Rewrite the material from the line that contains "Viewport: 1591px width, 753px height." through the end, requests included, offsetting every coordinate in the answers by -76. Leave the pictures out of your answer.

[Coordinate data for items]
┌────────
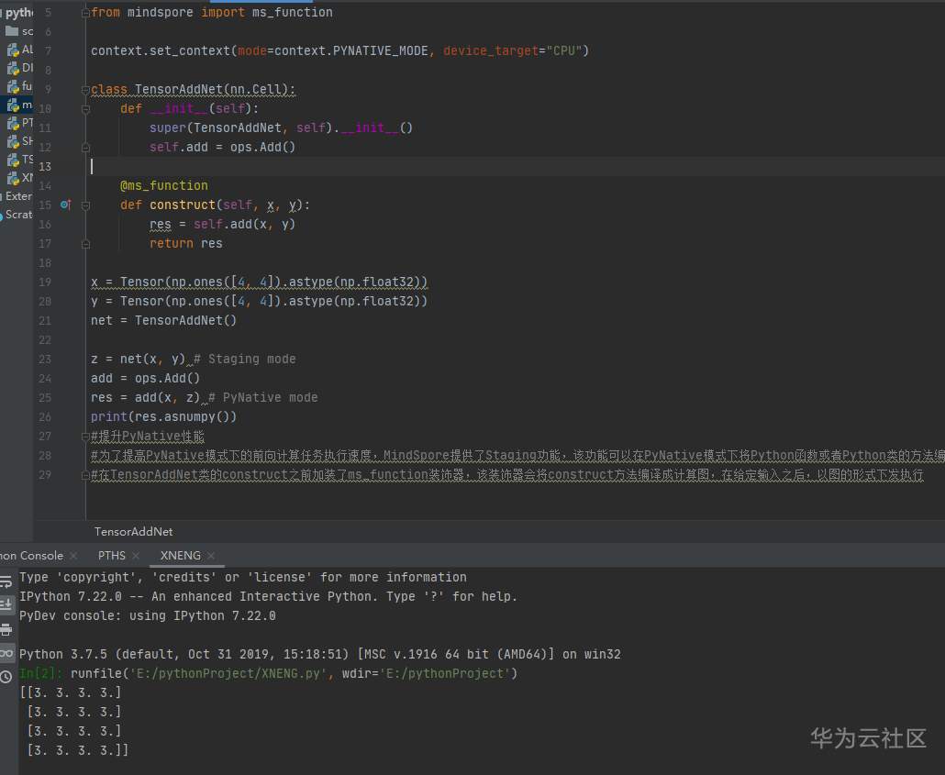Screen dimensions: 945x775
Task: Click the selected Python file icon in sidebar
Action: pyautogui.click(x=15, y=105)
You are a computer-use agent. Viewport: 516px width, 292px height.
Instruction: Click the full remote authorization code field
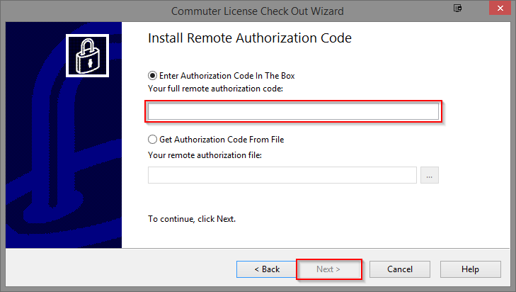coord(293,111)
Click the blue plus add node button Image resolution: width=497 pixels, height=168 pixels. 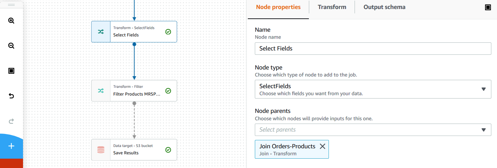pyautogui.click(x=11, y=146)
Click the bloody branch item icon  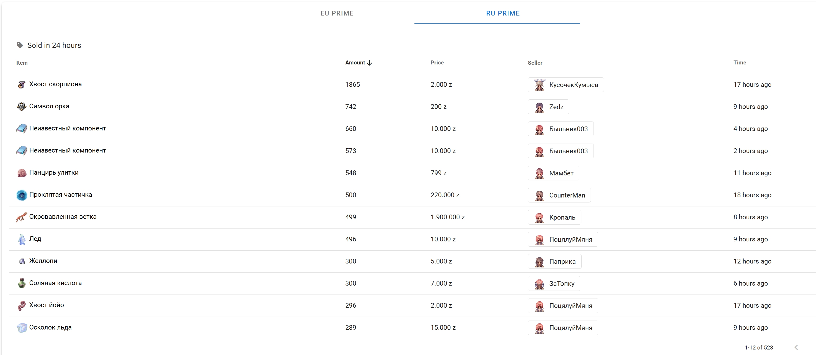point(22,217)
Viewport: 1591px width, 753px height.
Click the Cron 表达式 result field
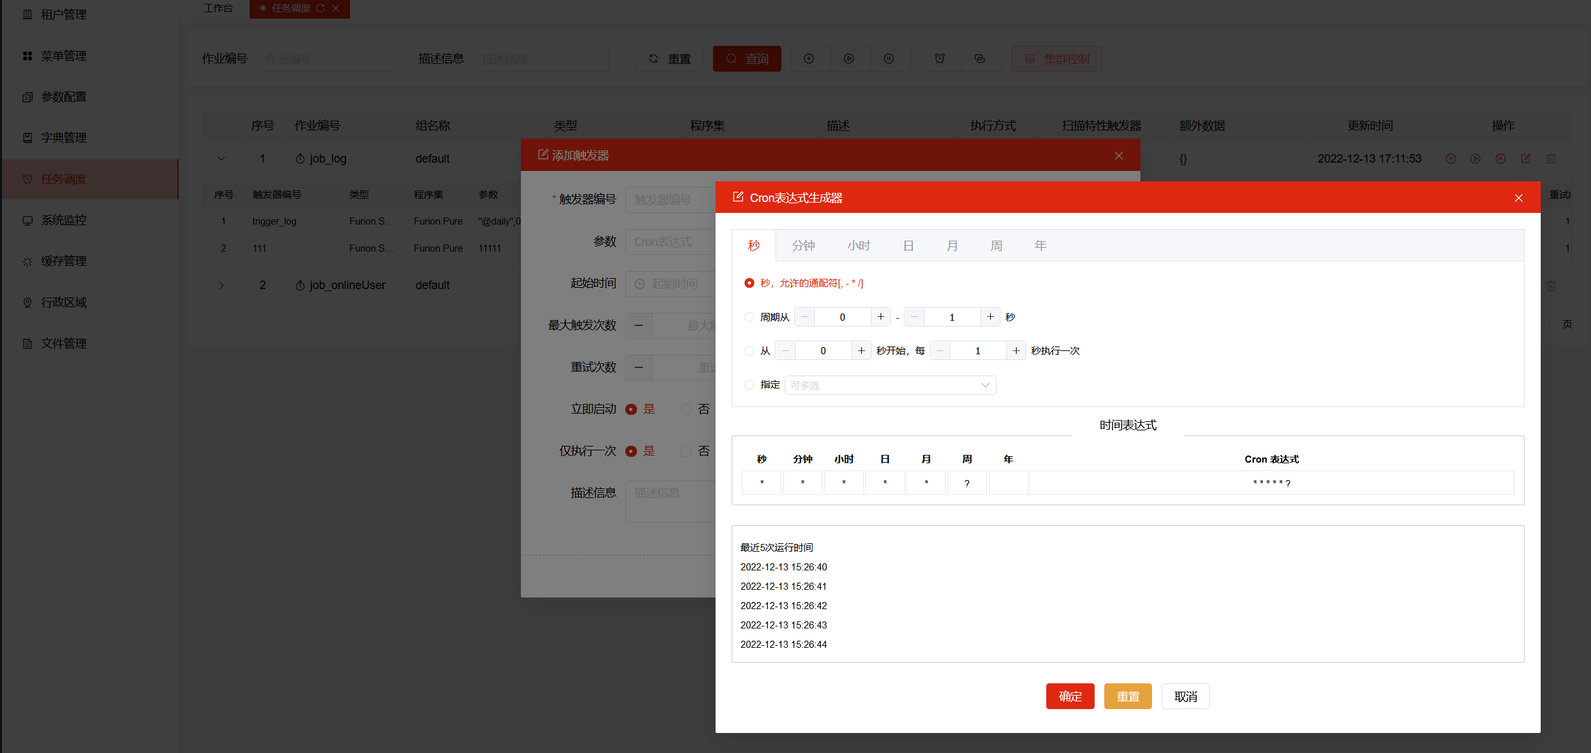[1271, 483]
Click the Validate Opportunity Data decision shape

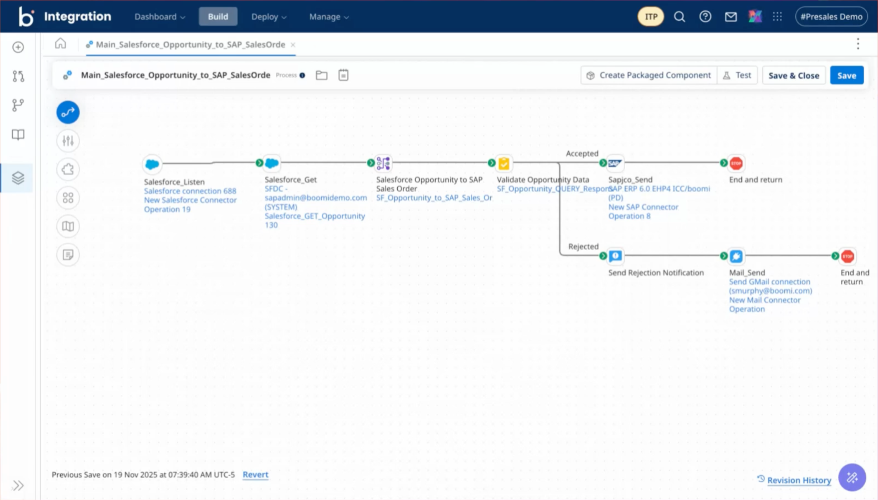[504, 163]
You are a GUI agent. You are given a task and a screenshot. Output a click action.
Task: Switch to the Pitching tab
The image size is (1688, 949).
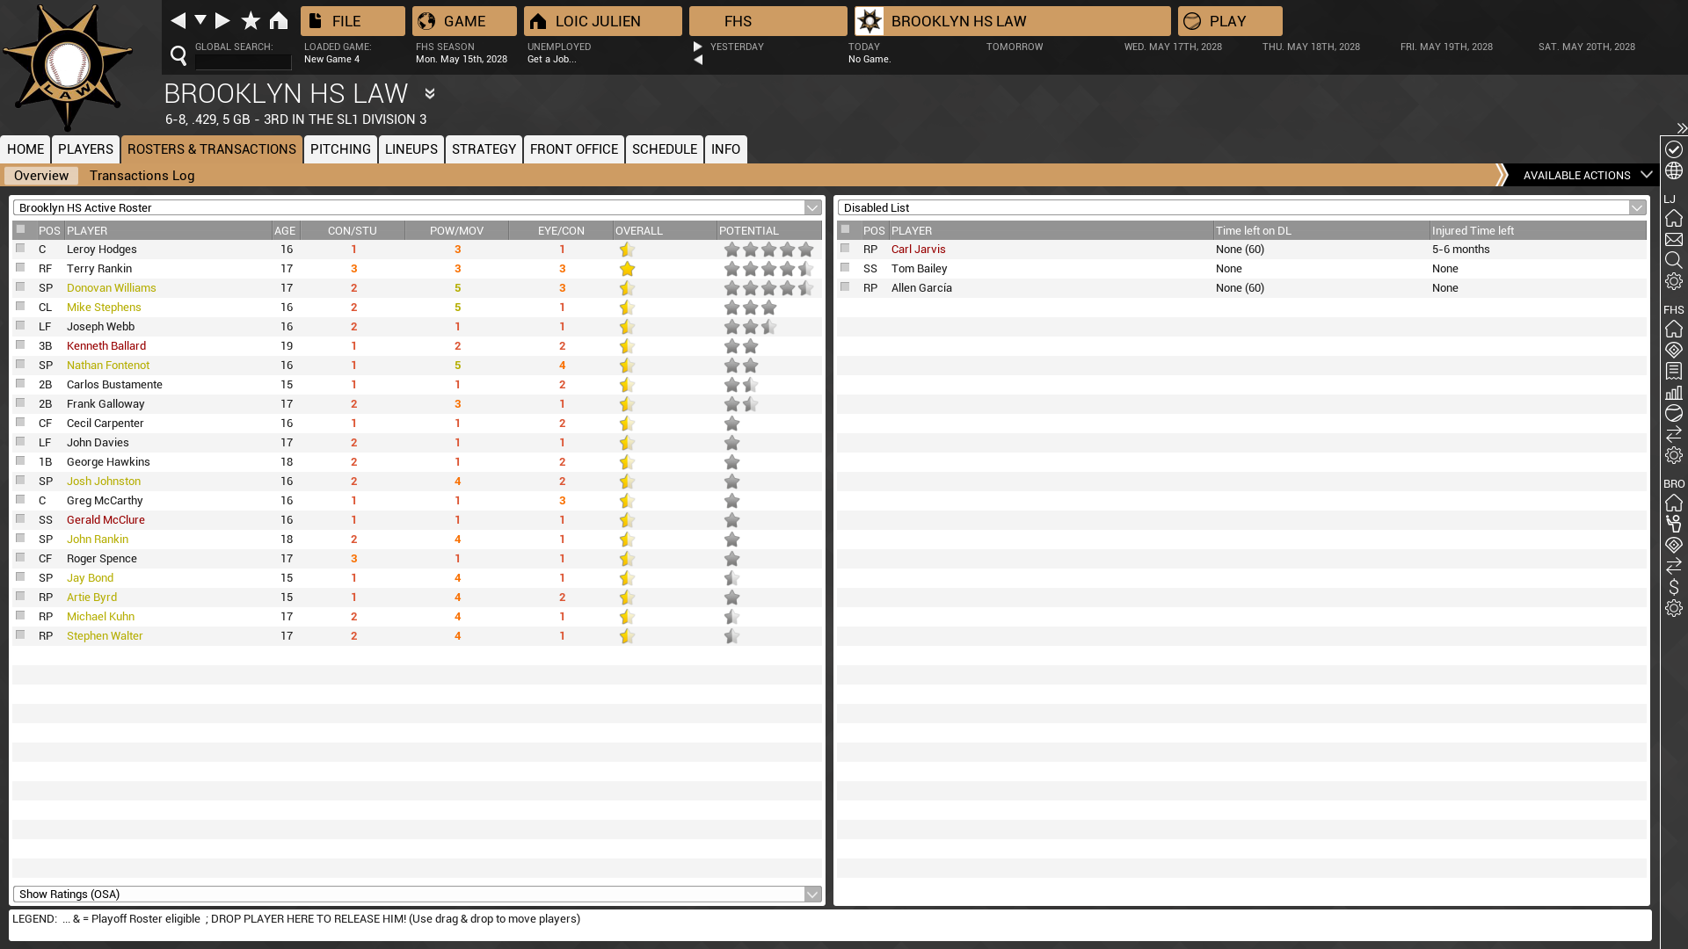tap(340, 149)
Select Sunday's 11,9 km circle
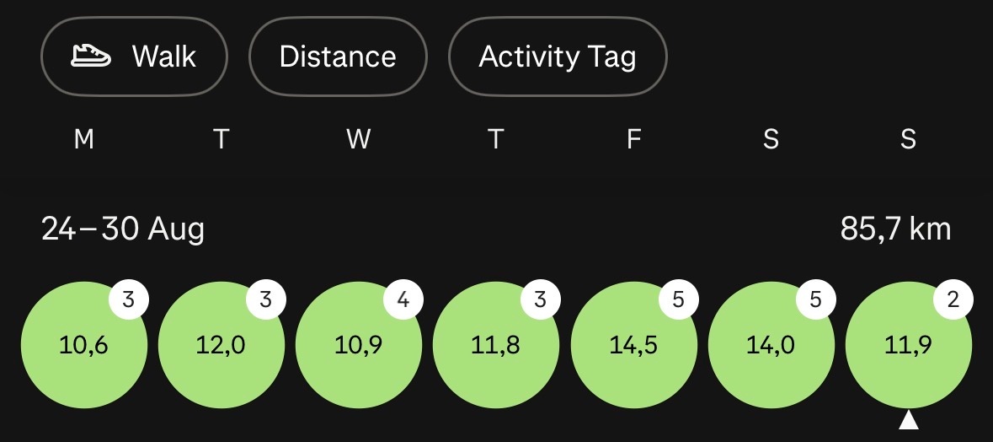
└────────
- [Answer to this problem]:
Viewport: 1591px width, 753px height.
Click the Cron 表达式 result field
[1195, 407]
Click the Validate Opportunity Data decision shape

[428, 87]
You are a GUI agent. You are given a task and a screenshot. Output a click action.
Task: Switch to the Pitching tab
The image size is (1688, 949).
tap(264, 73)
Select Sunday's 11,9 km circle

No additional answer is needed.